[Collected data]
....
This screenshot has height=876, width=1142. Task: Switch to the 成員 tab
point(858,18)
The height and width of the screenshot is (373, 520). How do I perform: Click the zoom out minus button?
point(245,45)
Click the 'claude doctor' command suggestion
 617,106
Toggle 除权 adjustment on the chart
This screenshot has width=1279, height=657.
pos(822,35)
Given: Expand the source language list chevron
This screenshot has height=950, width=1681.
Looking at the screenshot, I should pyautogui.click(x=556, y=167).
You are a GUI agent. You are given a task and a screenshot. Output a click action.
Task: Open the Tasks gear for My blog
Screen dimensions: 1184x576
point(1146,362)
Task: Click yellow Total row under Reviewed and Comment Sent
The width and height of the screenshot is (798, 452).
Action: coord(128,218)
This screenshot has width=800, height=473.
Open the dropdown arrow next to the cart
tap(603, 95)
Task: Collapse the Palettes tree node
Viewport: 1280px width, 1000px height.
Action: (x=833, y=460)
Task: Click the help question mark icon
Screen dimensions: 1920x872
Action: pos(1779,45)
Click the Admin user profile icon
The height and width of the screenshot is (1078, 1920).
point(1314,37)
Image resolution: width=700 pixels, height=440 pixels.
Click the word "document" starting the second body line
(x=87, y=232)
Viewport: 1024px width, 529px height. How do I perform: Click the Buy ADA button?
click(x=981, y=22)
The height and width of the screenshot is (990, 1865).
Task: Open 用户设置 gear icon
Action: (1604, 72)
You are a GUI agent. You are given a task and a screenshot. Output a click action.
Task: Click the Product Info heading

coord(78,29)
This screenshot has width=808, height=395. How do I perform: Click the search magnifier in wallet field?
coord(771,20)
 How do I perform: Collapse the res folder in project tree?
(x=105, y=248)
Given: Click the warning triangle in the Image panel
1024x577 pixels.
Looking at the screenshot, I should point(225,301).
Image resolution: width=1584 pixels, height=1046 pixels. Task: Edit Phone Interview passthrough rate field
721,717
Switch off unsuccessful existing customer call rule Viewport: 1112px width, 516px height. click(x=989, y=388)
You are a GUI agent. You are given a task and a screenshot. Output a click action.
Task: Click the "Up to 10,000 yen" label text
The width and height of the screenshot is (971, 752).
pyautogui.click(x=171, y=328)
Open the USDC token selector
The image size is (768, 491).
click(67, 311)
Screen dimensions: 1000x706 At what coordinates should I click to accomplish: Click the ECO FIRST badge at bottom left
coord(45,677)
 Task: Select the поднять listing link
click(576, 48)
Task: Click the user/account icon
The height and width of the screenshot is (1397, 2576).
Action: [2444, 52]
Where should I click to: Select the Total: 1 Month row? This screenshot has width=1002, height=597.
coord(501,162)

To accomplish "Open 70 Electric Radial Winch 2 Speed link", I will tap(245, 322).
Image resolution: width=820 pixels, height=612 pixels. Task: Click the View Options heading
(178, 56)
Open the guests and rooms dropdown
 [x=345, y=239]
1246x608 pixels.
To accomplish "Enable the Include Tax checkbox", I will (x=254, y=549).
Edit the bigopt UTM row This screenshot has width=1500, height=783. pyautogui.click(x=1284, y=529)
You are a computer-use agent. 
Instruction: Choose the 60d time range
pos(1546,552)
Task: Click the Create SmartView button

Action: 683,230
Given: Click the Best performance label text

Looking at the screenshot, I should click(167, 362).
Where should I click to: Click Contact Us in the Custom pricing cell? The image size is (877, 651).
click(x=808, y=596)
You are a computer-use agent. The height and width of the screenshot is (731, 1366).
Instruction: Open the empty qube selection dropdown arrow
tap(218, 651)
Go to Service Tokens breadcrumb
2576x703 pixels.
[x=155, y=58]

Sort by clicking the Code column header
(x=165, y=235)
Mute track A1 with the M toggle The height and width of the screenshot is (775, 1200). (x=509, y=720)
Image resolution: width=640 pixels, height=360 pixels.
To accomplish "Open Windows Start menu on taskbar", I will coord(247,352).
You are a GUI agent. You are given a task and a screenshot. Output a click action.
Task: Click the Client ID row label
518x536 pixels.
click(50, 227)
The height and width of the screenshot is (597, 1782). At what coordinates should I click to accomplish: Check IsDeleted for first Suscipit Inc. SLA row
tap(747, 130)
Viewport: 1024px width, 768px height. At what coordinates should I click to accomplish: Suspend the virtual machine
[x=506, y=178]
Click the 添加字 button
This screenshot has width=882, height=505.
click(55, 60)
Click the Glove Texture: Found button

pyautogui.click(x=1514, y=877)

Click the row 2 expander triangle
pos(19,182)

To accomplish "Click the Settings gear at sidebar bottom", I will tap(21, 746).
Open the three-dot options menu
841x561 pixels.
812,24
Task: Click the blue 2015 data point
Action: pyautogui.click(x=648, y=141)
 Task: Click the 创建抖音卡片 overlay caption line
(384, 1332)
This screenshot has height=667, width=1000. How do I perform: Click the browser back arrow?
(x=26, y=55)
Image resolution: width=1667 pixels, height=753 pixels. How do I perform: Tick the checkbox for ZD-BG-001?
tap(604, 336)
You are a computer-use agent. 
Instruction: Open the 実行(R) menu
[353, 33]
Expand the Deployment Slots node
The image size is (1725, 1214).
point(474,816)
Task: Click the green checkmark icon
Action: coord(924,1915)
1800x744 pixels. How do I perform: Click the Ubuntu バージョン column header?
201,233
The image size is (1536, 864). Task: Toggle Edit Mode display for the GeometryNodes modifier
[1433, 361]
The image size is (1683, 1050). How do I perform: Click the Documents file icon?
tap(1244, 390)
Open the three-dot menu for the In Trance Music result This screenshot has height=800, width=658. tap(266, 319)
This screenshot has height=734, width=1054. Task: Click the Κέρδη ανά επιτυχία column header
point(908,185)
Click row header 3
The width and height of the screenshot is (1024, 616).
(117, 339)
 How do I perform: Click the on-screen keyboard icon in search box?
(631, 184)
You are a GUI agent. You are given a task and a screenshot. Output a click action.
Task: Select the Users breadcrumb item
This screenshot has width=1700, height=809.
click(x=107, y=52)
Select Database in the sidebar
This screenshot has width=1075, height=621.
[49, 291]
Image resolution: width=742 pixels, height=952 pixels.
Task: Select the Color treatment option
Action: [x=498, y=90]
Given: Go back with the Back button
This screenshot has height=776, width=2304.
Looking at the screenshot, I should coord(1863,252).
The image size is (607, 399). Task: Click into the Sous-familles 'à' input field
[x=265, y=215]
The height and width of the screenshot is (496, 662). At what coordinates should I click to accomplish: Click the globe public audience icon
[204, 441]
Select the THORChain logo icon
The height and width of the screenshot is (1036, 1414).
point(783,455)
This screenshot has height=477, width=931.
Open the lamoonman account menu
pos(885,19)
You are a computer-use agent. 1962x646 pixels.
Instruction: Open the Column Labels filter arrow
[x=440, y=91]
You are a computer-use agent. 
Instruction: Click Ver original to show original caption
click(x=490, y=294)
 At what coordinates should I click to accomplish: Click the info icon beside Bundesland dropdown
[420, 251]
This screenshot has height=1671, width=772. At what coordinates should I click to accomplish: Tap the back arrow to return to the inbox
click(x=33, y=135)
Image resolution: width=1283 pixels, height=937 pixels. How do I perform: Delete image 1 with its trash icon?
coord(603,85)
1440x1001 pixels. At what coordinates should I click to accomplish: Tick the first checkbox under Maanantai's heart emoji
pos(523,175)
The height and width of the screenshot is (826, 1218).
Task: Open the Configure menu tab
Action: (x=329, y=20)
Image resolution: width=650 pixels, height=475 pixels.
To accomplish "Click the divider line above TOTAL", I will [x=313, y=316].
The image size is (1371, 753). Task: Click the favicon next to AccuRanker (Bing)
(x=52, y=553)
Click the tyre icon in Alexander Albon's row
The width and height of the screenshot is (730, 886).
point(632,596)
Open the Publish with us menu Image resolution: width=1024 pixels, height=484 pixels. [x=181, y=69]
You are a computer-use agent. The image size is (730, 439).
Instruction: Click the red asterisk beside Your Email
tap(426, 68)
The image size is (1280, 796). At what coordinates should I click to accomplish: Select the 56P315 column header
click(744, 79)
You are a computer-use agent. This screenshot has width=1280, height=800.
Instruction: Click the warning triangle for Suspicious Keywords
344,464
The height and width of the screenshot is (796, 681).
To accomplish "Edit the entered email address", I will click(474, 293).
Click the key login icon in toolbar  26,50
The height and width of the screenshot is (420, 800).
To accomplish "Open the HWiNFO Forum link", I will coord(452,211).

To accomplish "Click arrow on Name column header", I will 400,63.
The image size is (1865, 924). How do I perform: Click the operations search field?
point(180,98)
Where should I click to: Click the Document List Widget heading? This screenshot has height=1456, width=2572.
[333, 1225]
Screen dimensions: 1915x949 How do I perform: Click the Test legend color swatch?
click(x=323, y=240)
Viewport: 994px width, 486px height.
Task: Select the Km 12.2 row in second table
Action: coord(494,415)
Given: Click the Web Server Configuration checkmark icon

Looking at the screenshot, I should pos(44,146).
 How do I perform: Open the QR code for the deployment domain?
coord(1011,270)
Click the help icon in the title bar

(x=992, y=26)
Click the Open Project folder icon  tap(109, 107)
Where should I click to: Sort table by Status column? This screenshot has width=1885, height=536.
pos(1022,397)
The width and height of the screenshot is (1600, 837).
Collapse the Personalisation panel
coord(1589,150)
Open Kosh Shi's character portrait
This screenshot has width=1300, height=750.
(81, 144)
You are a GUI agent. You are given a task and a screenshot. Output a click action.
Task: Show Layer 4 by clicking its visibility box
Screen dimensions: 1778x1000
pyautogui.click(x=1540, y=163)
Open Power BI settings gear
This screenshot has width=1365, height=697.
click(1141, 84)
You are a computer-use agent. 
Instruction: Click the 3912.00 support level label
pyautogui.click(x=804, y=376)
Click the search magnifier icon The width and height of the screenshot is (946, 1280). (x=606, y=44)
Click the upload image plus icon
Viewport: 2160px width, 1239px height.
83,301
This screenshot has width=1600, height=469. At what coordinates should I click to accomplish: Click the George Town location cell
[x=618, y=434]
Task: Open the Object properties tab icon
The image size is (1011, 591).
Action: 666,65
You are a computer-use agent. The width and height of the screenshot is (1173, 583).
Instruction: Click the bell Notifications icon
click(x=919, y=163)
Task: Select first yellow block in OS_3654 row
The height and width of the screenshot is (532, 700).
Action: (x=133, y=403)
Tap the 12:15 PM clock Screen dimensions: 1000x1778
....
### Exercise
Your reply should hold every line from the data that contains "yellow", copied in full.

### Problem solution
Task: Click yellow Total row under Reviewed and Comment Sent
Task: Select first yellow block in OS_3654 row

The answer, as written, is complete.